▶ **Exercise instructions**
Look through the listing below for lines containing the word "agent". State only their number.

▶ **Listed entries**
※
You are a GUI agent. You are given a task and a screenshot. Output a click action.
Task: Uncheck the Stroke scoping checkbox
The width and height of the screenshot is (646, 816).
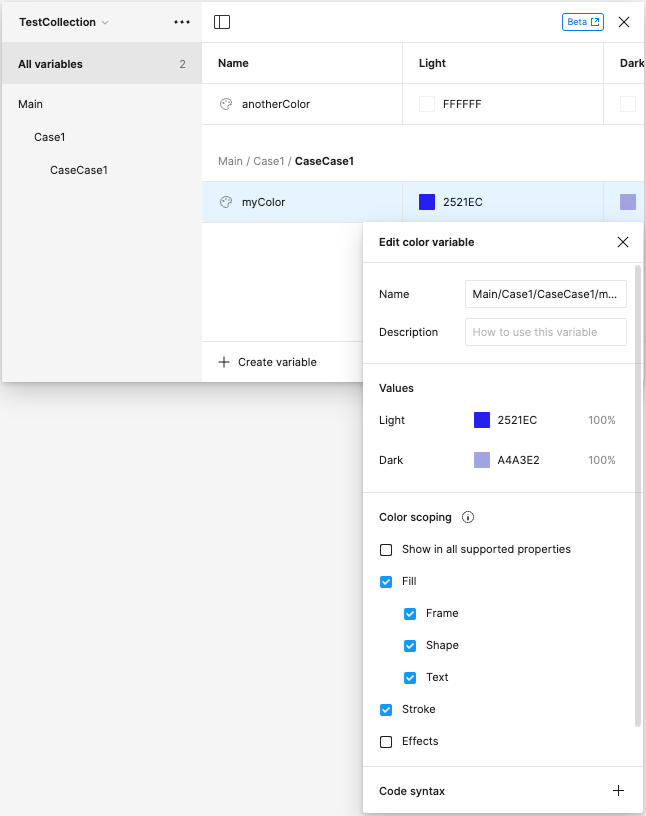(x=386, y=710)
※
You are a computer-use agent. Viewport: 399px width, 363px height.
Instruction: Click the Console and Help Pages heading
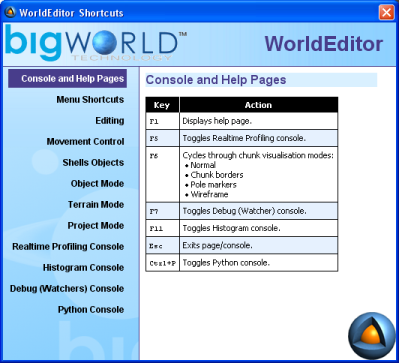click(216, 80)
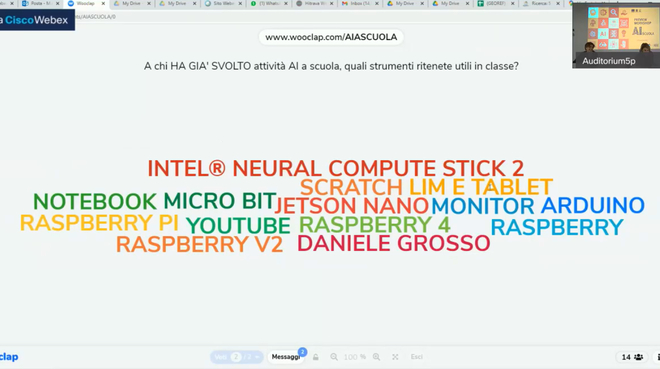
※
▶ **Response to this exercise**
2